======== DATA FOR THIS TASK ========

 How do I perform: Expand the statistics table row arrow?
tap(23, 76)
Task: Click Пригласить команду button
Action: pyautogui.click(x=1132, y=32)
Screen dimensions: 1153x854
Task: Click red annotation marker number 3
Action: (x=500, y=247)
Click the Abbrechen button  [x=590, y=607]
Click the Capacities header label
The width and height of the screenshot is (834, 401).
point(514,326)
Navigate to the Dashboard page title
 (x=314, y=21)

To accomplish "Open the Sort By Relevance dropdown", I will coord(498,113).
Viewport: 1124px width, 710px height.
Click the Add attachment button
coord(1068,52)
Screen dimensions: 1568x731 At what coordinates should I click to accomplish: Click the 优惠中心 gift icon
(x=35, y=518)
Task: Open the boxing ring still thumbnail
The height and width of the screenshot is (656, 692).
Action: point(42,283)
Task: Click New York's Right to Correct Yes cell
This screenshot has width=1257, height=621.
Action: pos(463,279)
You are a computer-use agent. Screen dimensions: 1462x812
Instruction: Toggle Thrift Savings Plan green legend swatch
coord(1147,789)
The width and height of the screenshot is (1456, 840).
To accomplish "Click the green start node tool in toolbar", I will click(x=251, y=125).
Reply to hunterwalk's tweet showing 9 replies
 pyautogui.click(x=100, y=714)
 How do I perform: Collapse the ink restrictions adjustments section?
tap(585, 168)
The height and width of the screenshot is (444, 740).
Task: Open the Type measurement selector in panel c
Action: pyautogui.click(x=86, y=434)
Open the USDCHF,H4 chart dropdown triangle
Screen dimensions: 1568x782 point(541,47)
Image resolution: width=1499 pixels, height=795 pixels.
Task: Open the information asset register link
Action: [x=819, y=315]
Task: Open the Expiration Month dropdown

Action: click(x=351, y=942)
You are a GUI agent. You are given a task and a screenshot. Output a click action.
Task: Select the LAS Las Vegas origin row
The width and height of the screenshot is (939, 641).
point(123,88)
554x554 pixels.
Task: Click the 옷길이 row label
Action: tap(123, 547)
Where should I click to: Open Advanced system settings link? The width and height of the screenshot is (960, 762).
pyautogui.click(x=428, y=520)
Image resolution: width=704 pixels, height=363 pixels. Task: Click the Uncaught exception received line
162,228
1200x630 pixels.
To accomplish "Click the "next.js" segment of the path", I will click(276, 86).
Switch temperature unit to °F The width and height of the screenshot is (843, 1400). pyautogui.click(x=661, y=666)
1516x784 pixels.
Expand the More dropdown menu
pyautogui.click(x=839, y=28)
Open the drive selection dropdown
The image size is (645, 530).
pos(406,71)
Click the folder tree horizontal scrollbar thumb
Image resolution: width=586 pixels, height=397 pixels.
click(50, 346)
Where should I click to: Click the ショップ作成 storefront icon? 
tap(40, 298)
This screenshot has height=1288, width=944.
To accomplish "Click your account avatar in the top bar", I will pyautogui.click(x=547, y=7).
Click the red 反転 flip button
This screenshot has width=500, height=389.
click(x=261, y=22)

========

### WORK TASK:
Retyping the whole listing exactly is the task here.

### SOLUTION FOR THIS EXERCISE:
 How do I perform: Expand the statistics table row arrow?
tap(23, 76)
Task: Click Пригласить команду button
Action: pyautogui.click(x=1132, y=32)
Screen dimensions: 1153x854
Task: Click red annotation marker number 3
Action: (x=500, y=247)
Click the Abbrechen button  [x=590, y=607]
Click the Capacities header label
The width and height of the screenshot is (834, 401).
point(514,326)
Navigate to the Dashboard page title
 (x=314, y=21)

To accomplish "Open the Sort By Relevance dropdown", I will coord(498,113).
Viewport: 1124px width, 710px height.
Click the Add attachment button
coord(1068,52)
Screen dimensions: 1568x731 At what coordinates should I click to accomplish: Click the 优惠中心 gift icon
(x=35, y=518)
Task: Open the boxing ring still thumbnail
The height and width of the screenshot is (656, 692).
Action: point(42,283)
Task: Click New York's Right to Correct Yes cell
This screenshot has width=1257, height=621.
Action: pos(463,279)
You are a computer-use agent. Screen dimensions: 1462x812
Instruction: Toggle Thrift Savings Plan green legend swatch
coord(1147,789)
The width and height of the screenshot is (1456, 840).
To accomplish "Click the green start node tool in toolbar", I will click(x=251, y=125).
Reply to hunterwalk's tweet showing 9 replies
 pyautogui.click(x=100, y=714)
 How do I perform: Collapse the ink restrictions adjustments section?
tap(585, 168)
The height and width of the screenshot is (444, 740).
Task: Open the Type measurement selector in panel c
Action: pyautogui.click(x=86, y=434)
Open the USDCHF,H4 chart dropdown triangle
Screen dimensions: 1568x782 point(541,47)
Image resolution: width=1499 pixels, height=795 pixels.
Task: Open the information asset register link
Action: [x=819, y=315]
Task: Open the Expiration Month dropdown

Action: click(x=351, y=942)
You are a GUI agent. You are given a task and a screenshot. Output a click action.
Task: Select the LAS Las Vegas origin row
The width and height of the screenshot is (939, 641).
point(123,88)
554x554 pixels.
Task: Click the 옷길이 row label
Action: tap(123, 547)
Where should I click to: Open Advanced system settings link? The width and height of the screenshot is (960, 762).
pyautogui.click(x=428, y=520)
Image resolution: width=704 pixels, height=363 pixels. Task: Click the Uncaught exception received line
162,228
1200x630 pixels.
To accomplish "Click the "next.js" segment of the path", I will click(276, 86).
Switch temperature unit to °F The width and height of the screenshot is (843, 1400). pyautogui.click(x=661, y=666)
1516x784 pixels.
Expand the More dropdown menu
pyautogui.click(x=839, y=28)
Open the drive selection dropdown
The image size is (645, 530).
pos(406,71)
Click the folder tree horizontal scrollbar thumb
Image resolution: width=586 pixels, height=397 pixels.
click(50, 346)
Where should I click to: Click the ショップ作成 storefront icon? 
tap(40, 298)
This screenshot has height=1288, width=944.
To accomplish "Click your account avatar in the top bar", I will pyautogui.click(x=547, y=7).
Click the red 反転 flip button
This screenshot has width=500, height=389.
click(x=261, y=22)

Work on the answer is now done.